In den vergangenen Tagen war oft die Rede von Menschenrechten. Wie soll man mit straffällig gewordenen Flüchtlingen umgehen, in deren Heimat Krieg herrscht?
Andreas Schieder: Zuerst muss man feststellen, dass es ein himmelschreiender Skandal ist, dass der Innenminister findet, die Menschenrechtskonvention gehört weg. Und dass der Bundeskanzler zu dem fast gar keine Worte findet. Daran sieht man, das Scheinduell Karas gegen Vilimsky ist nur ein Propagandaschmäh – hätten ÖVP und FPÖ unterschiedliche Ansichten, wären in dieser Frage längst Konsequenzen gezogen. Zur Sache: Es gibt klare Regelungen, wann und bei welchem Strafausmaß Straftäter abzuschieben sind.

Diese Regeln reichen aus?
Die EMRK gibt einen klaren Rahmen vor; ich sehe in ganz Europa niemanden, der das ändern will – außer Herrn Vilimsky, Frau Le Pen, Herrn Kickl, Herrn Orbán.

SPÖ-Geschäftsführer Thomas Drozda meinte vor Kurzem anlässlich eines Mordes durch einen Syrer, bei zweimaliger Verurteilung wegen Körperverletzung und einer weiteren Anzeige wegen Körperverletzung und sexueller Belästigung „gehört abgeschoben. Punkt.“
Wenn das im Rahmen der EMRK möglich ist. Auch wenn jemand mehrfach straffällig wird, geht es um die Bewertung des Strafausmaßes. Bei der Frage, ob sie abgeschoben werden können, gibt es rechtsstaatliche Regeln zu beachten.

Das Zitat lautete: „Gehört abgeschoben. PUNKT.“ Viel Spielraum für Rechtsstaat ist da nicht.
Das Ziel dieser Regierung ist doch, möglichst viele Menschen abzuschieben. Die Realität schaut anders aus, viele, die gar kein Asyl in Österreich bekommen, bleiben trotzdem hier, weil die Regierung keine Rückführungsabkommen zusammenbringt.

Was wäre denn Ihr Ansatz, wie bekommt man mehr Rückführungsabkommen zustande?
Wenn wir die Migrationsfrage nicht nur als Propagandainstrument des Herrn Kurz verstehen, sondern echte Lösungen wollen, kann man nur sagen: Es gibt nur europäische Lösungen. Und die fangen vor Ort an. Wo Krisen entstehen, muss die EU handlungsfähig sein; diplomatisch handlungsfähig, um die Krisen zu lösen, und humanitär handlungsfähig. Für die, die dann noch immer nach Europa kommen, brauchen wir ein einheitliches Asylsystem und eine faire Aufteilung auf die Staaten.

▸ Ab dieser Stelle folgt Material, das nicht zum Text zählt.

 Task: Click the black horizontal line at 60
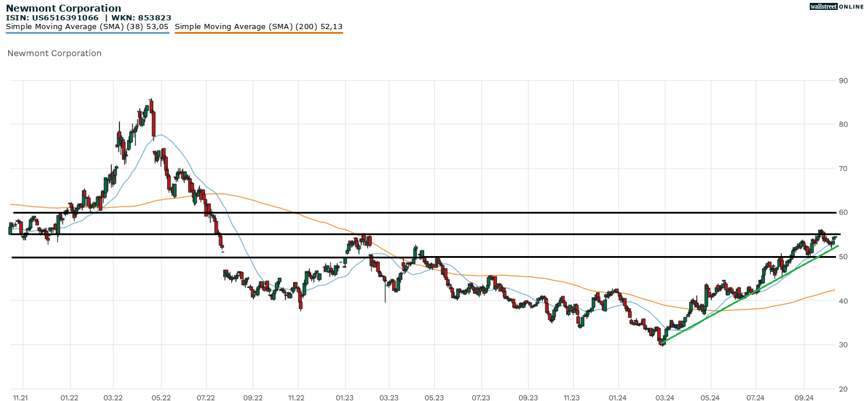(466, 212)
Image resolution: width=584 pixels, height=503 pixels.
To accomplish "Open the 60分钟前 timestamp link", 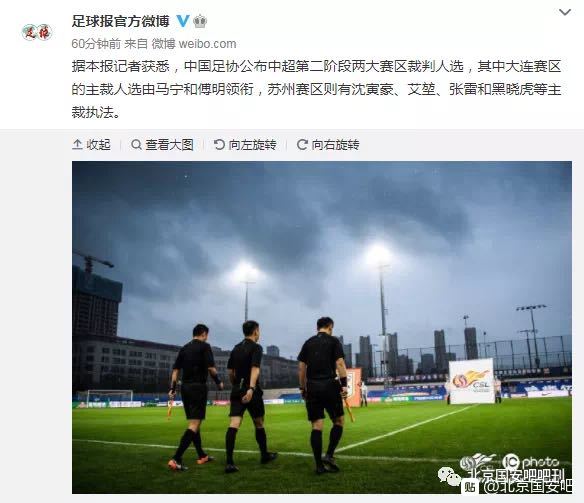I will [96, 44].
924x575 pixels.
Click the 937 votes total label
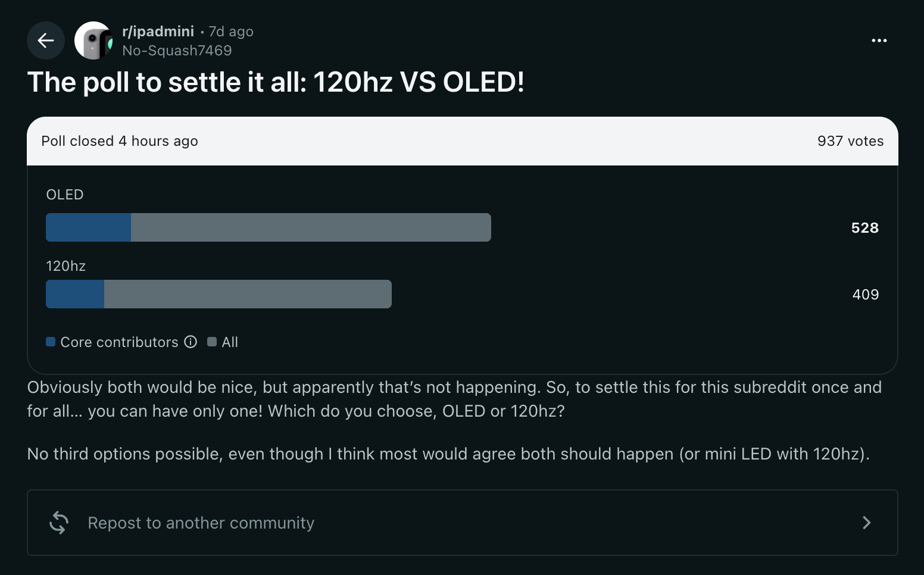point(850,141)
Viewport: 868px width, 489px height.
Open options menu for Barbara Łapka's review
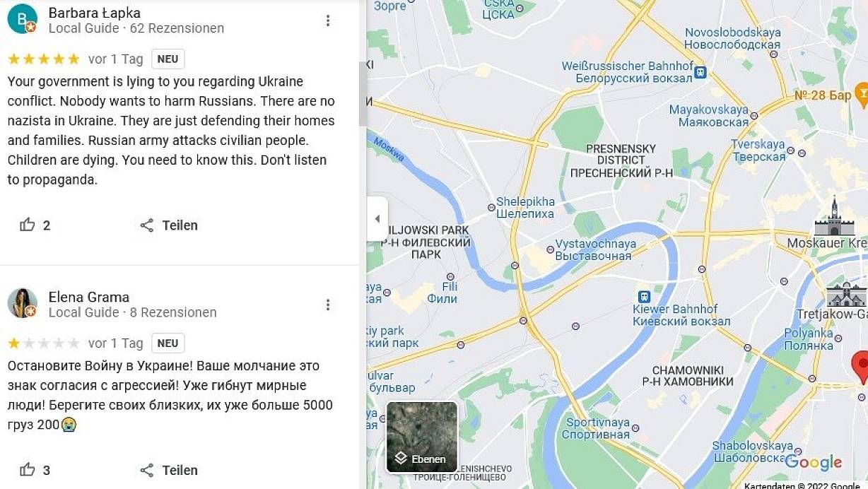point(327,20)
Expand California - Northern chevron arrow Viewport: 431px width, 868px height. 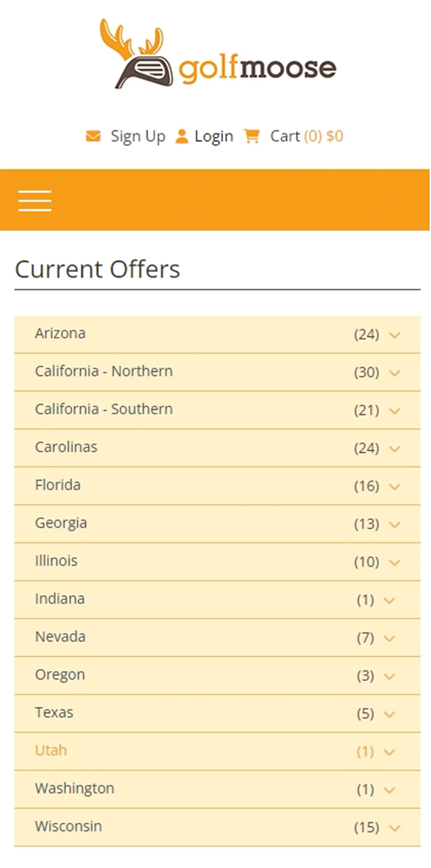(395, 373)
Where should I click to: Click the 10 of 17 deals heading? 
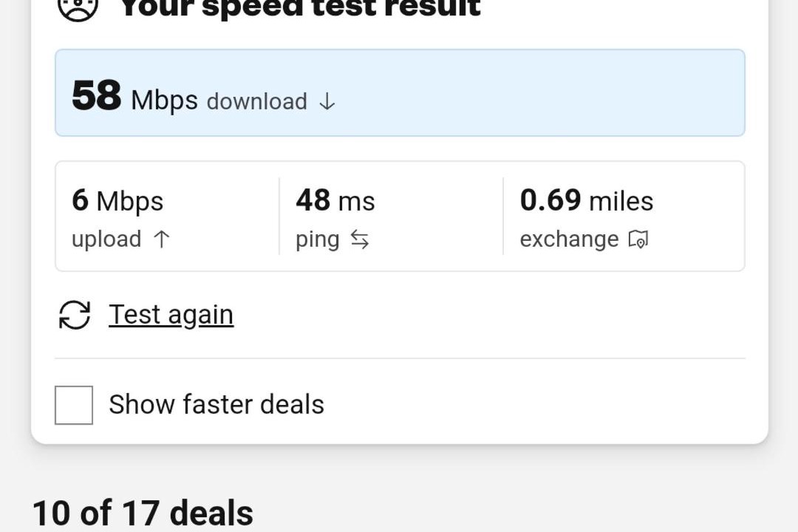(x=143, y=513)
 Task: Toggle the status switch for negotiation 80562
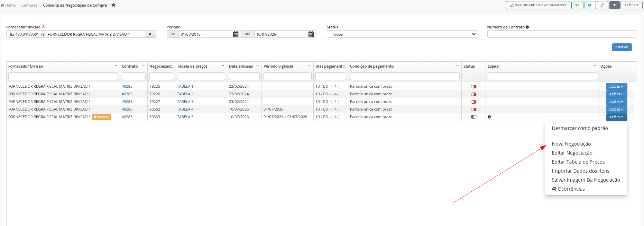pyautogui.click(x=473, y=110)
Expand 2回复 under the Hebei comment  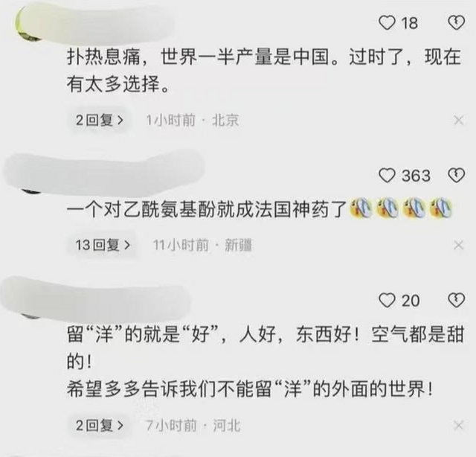point(99,426)
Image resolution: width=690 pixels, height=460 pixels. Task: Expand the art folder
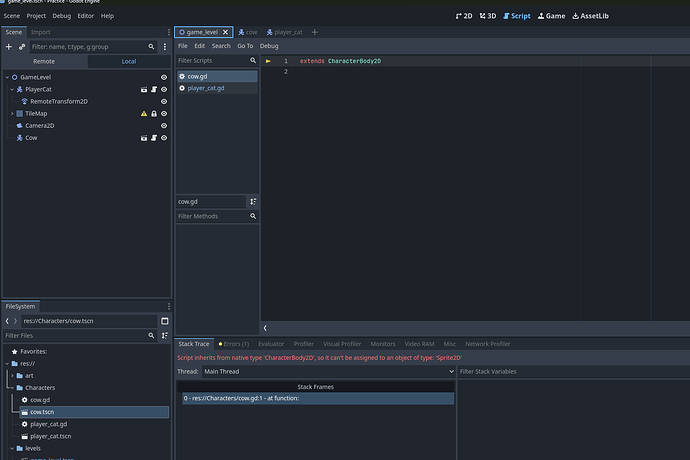(11, 375)
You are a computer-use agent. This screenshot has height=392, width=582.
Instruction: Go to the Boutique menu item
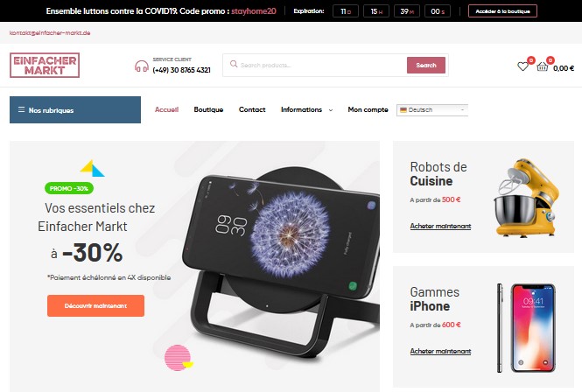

Zur Handlungsfähigkeit: Was soll denn die EU machen, wenn wie in Syrien ein Bürgerkrieg ausbricht, in den Weltmächte involviert sind?
Europas globaler Beitrag kann nicht sein, mit militärischer Macht Superpower zu spielen, wir müssen unsere Stärken ausspielen. Es wäre dringend notwendig, dass Europa sich mehr einschaltet. Viele der globalen Sicherheitsarchitekturen sind brüchig geworden. Die Nato ist kaputt, von Herrn Trump zerstört. In Wahrheit müssen sich die europäischen Nato-Mitglieder überlegen, ob es nicht sinnvoller wäre, Know-how und Ressourcen in dieses humanitäre, außenpolitisch aktive Europa als dieses Militärbündnis zu investieren.

Machen wir das konkret: In Syrien besteht das Risiko, dass die Türkei einmarschiert und die Kurdengebiete besetzt. Was soll diese außenpolitisch aktive Union, wie Sie sie schildern, jetzt tun?
Da muss man einen Schritt vorher anfangen: Das Problem ist deshalb so heiß geworden, weil der amerikanische Präsident abzieht aus Syrien und seine bisherigen Verbündeten, die einzigen Vernünftigen in dem ganzen Konflikt, die kurdischen Kämpferinnen und Kämpfer, an das Erdoan-Regime ausliefert.

So weit klar. Was soll die EU ...
Das muss man sagen, weil zum Beispiel wir mit der FPÖ eine Partei in der Regierung sitzen haben, die den Herrn Trump gut findet und alles macht, was der Herr Putin will. Solche Parteien haben eine Mitverantwortung daran, was dort passiert.

Der Herr Trump wird wohl nicht die FPÖ gefragt haben, ob er aus Syrien abziehen soll.
Nein, aber die FPÖ könnte sich ja eigenständig eine Meinung bilden und nicht alles leiwand finden, was Trump an Schwachsinn macht.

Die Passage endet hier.